The ordonannce companies were quite successful when they appeared and used properly they would likely be effective in enforcing royal power in many countries.
I was wondering if the concept of a force loyal to the King and paid by taxes to keep (or at least contain) the peace might be recognized earlier in countries other than France-Burgundy.
Not all standing troops were payed by taxes :
franc-archers, similar to what existed in England, were raised troops exempted of some taxes, until being replaced by the 1480 ordinance by
bandes which were closer to actual nationally raised troops than
compagnies.
That said, these ordinances let room for much change.
One shouldn't forget that
compagnies and
bandes were created during truces, and not during the heat of the conflicts, where mercenarized and traditional troops kept an important part : the same ordinances that created standing compagnies also re-organized feudal levies and systematized them (and these kept an important part of Early Italian Wars, for instance).
Basically, you won't have a much significant quality difference by their own existence (
compagnies and
bandes were still largely influenced by professional mercenariship) but by their political (in a situation where kingship meant military role) inclusion into armies alongside more traditional features.
Not that only French lords (Burgundy, but also Brittany, Armagnac, etc.) acknowledged it : one could mention Castillan
capitanías fof 1495, for exemple.
You really had a qualitative stepstone during the wars of Italy, where the decline of Late feudal armies began at the benefit of standing armies.
As you point out feudal rights are ingrained in society by this point and it would take something dramatic to overrule them
Ah, it's going to get semantic.
Feudal rights didn't ingrained society, because they concerned maybe 5% of the population at best. It did ingrained nobility and political rules of the kingdom, tough.
(Basically, not to confuse feudality and what we call in lack of a better term "feudal society")
Rather than rights, allow me to be more vague.
Medieval concepts were, of course, as well ingrained in society than contemporary concepts are in our own.

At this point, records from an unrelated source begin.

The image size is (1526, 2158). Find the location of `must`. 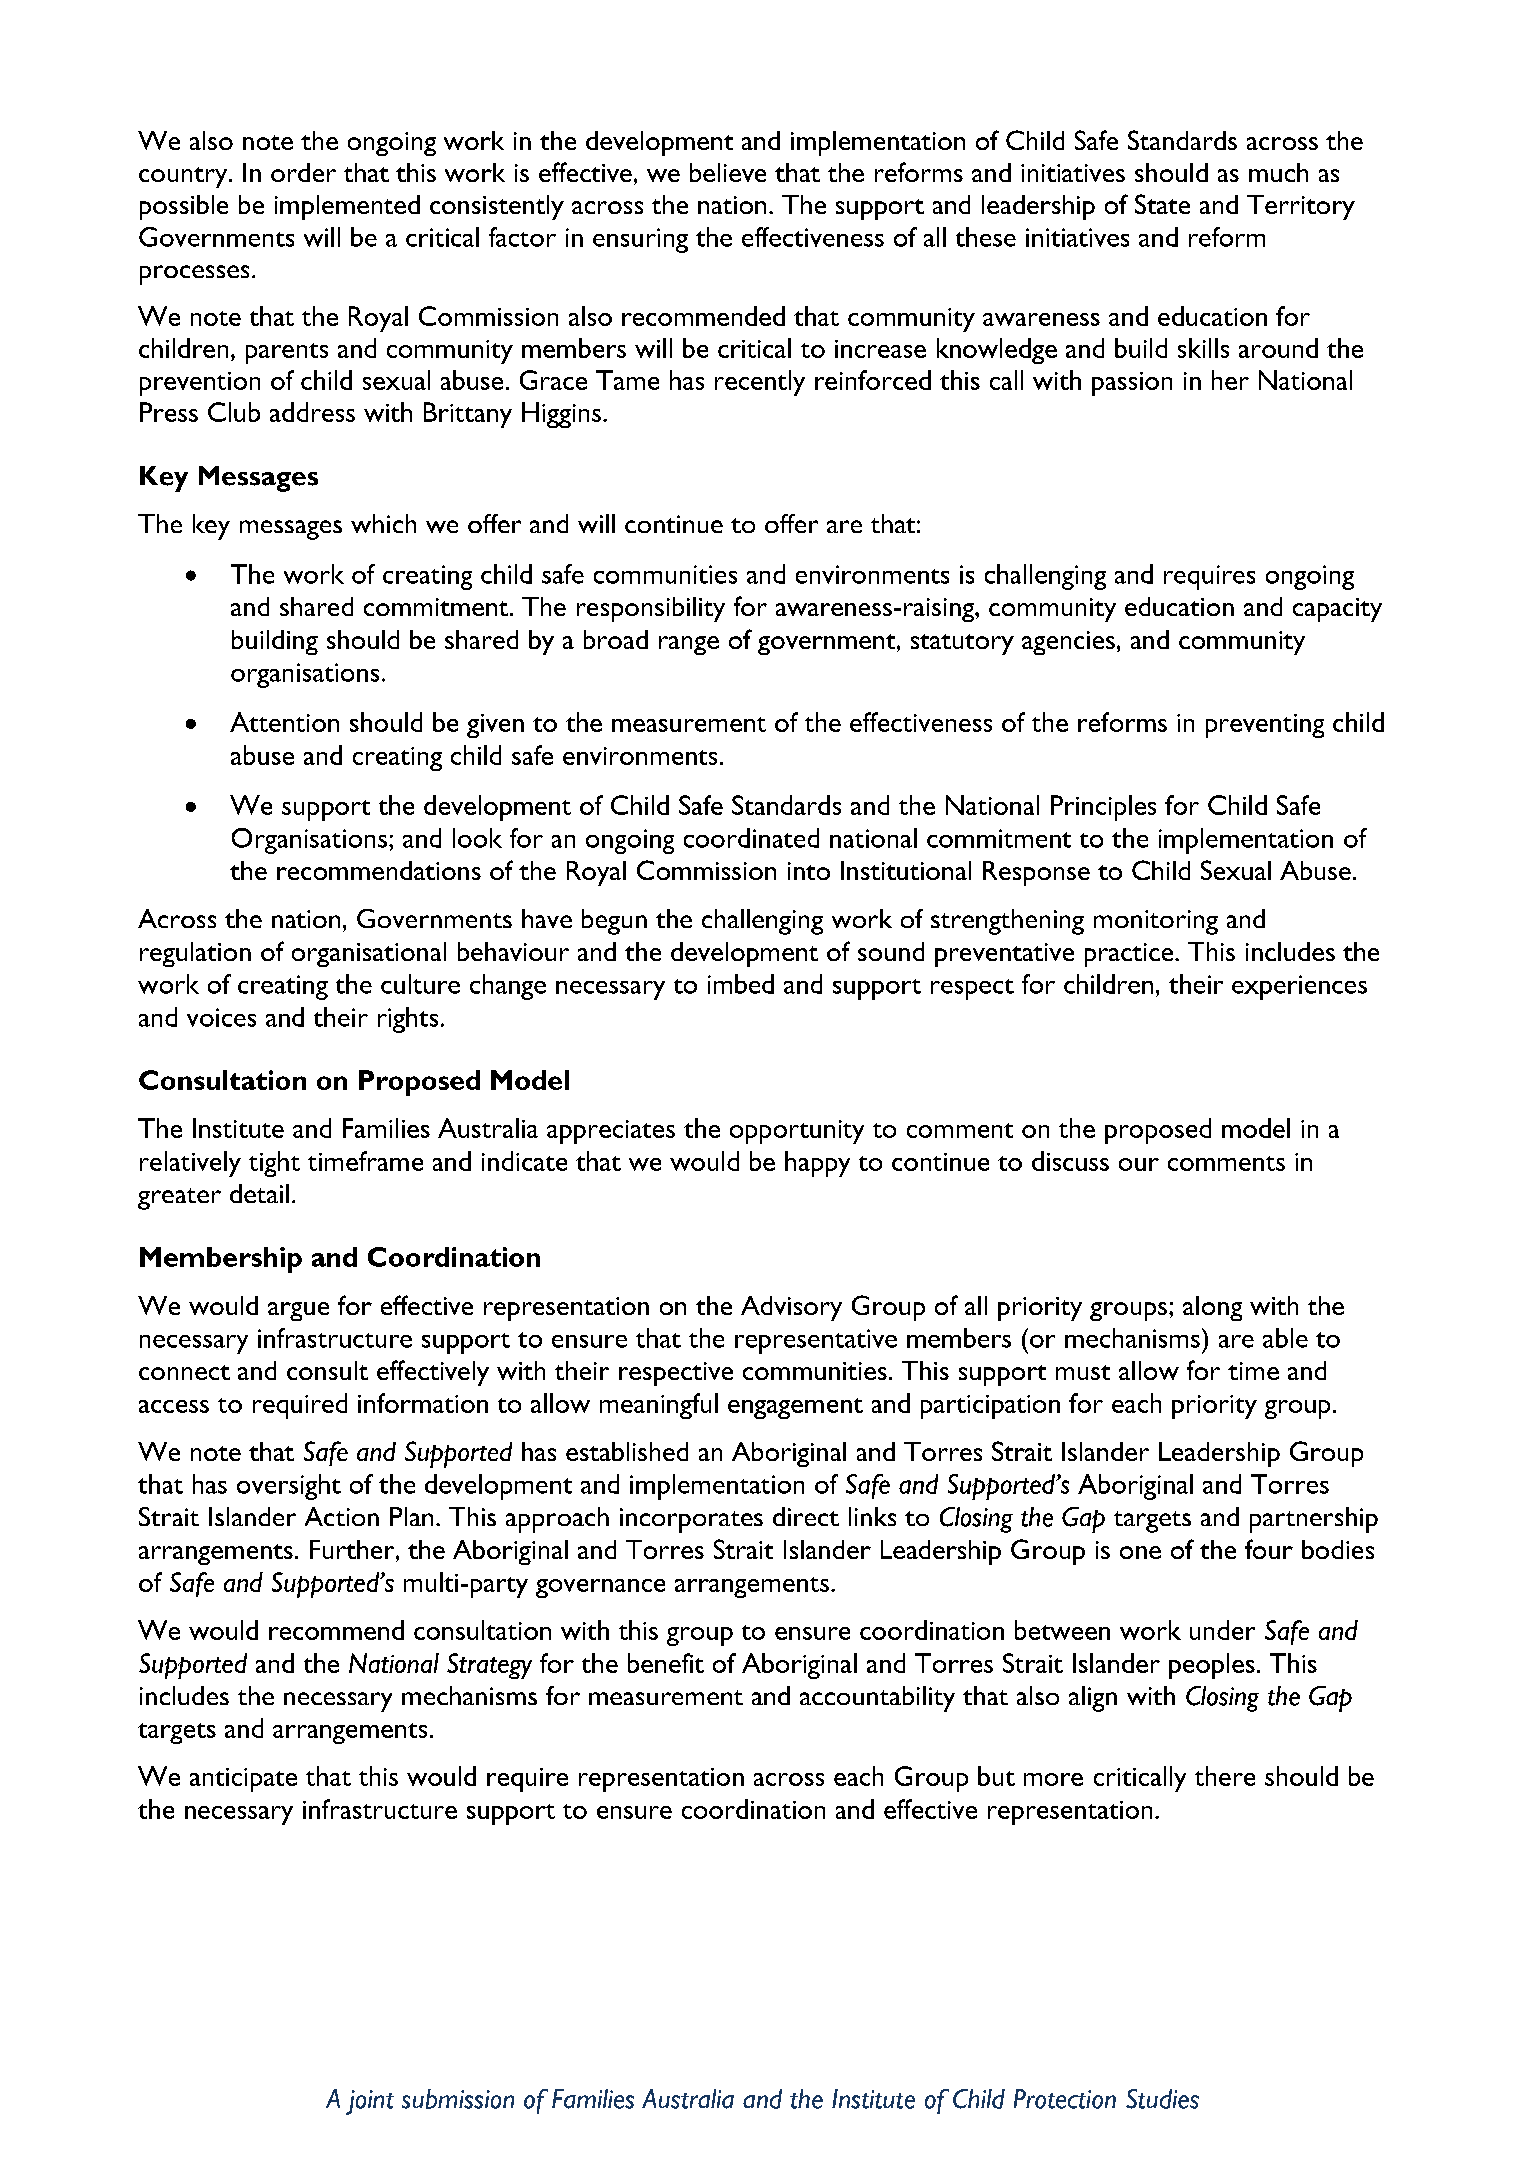

must is located at coordinates (1083, 1372).
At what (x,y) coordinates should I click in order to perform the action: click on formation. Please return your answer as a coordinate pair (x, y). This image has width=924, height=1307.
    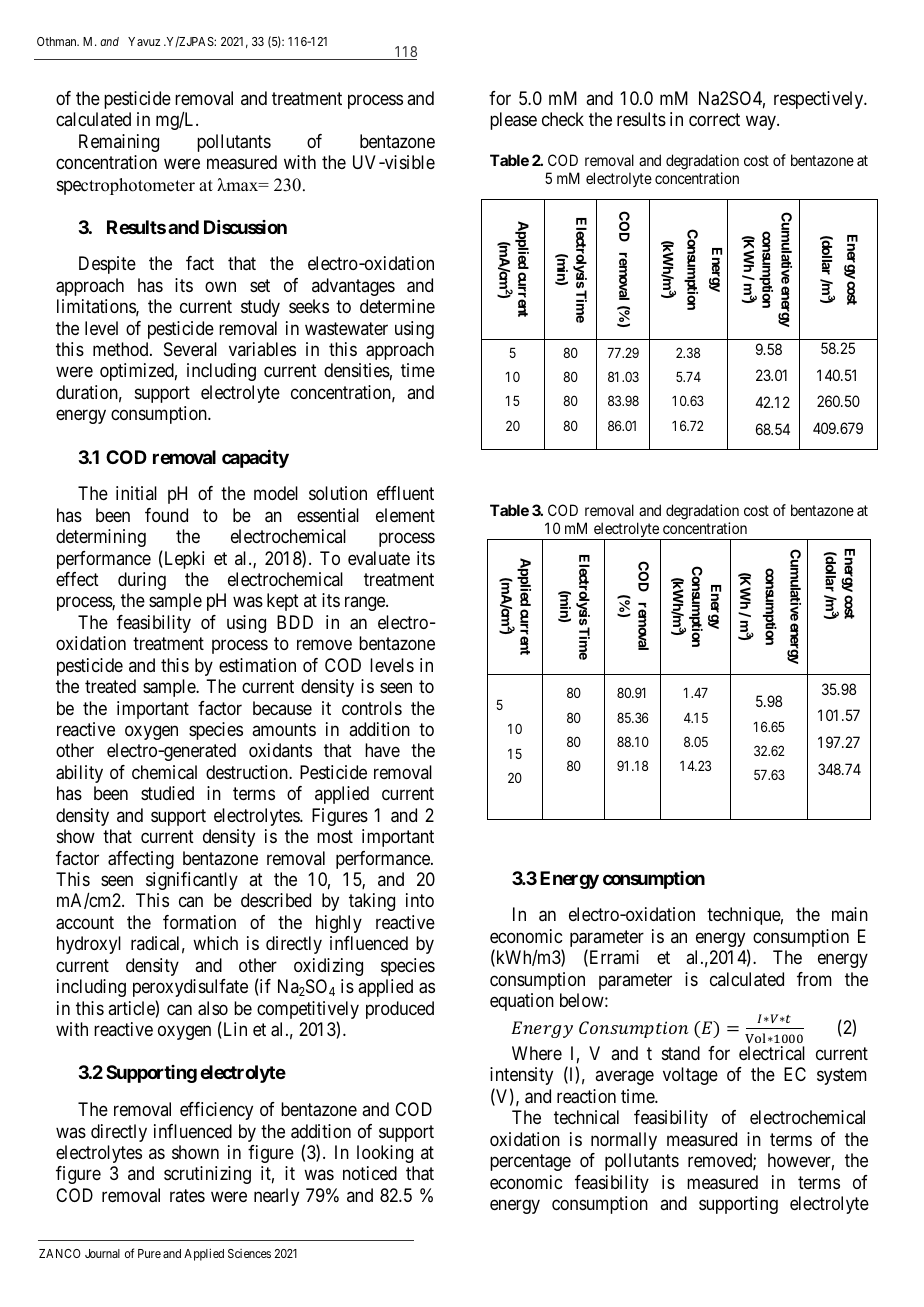
    Looking at the image, I should click on (199, 922).
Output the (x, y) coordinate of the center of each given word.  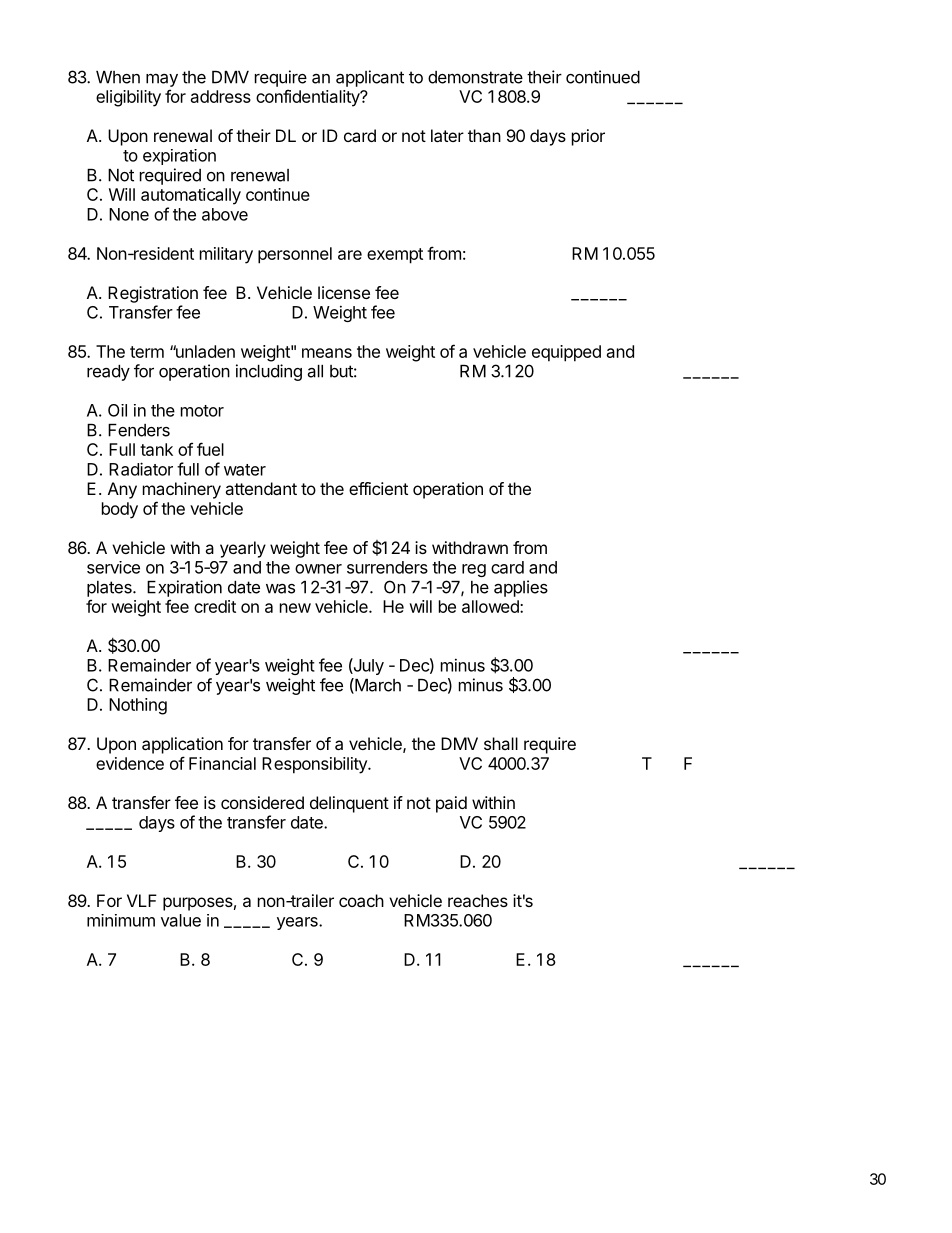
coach (361, 900)
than (484, 135)
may (162, 80)
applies (521, 588)
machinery (182, 490)
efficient (378, 488)
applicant (370, 78)
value (181, 920)
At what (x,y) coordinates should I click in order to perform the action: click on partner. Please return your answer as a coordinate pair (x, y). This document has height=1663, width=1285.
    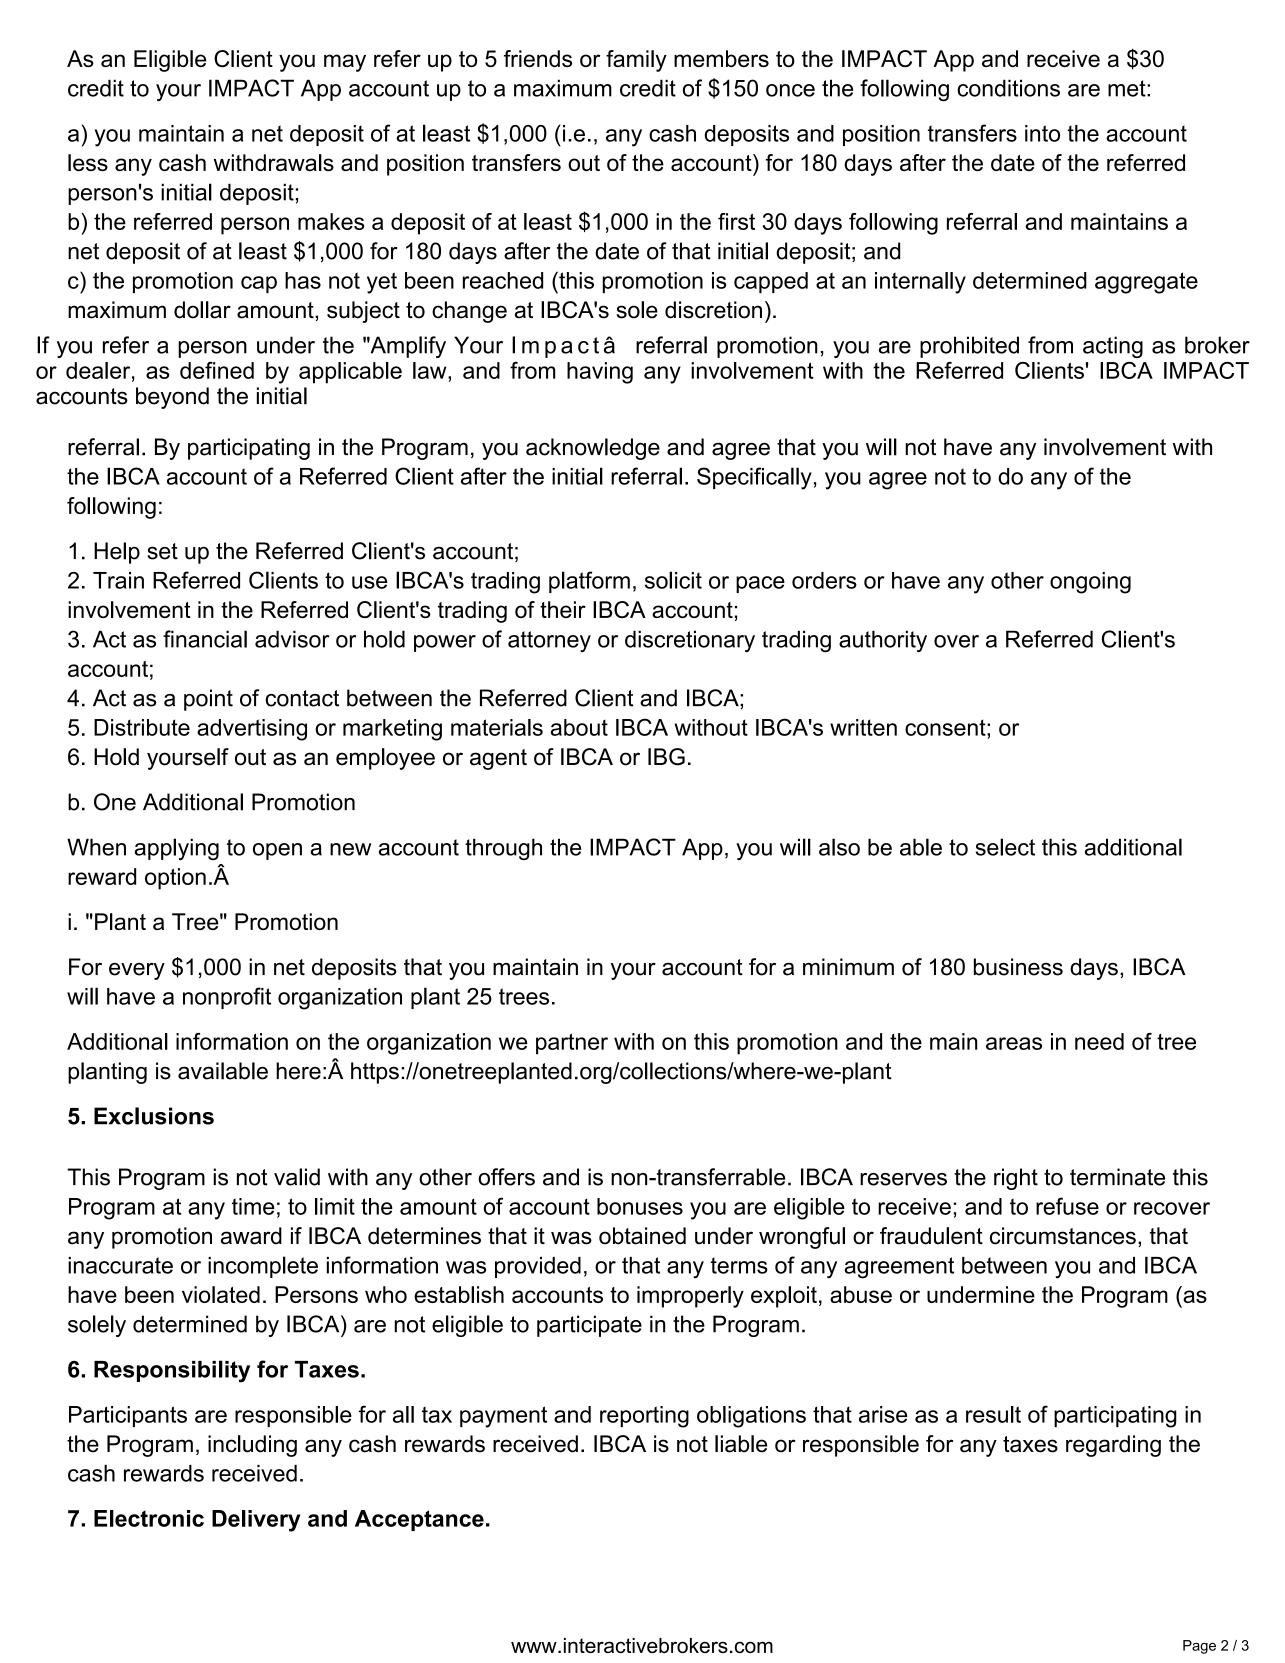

It's how we can tell they're different societies after all : you can't just provoke something dramatic to "overrule" it, indeed.
It's important to stress that standing armies re-apperance in France (and Europe more generally) wasn't made against Late feudal armies organisation, but
alongside them on a common evolution where the royal hegemony was firmly established since the XIIth century.
Rather than some traumaticevent changing all society because reasons (which is quite weak for most of situation, IMO), an ATL that focuses on a convergent devellopment should include a smooth devellopment of standing armies out of medieval society, may have more chances at plausibility.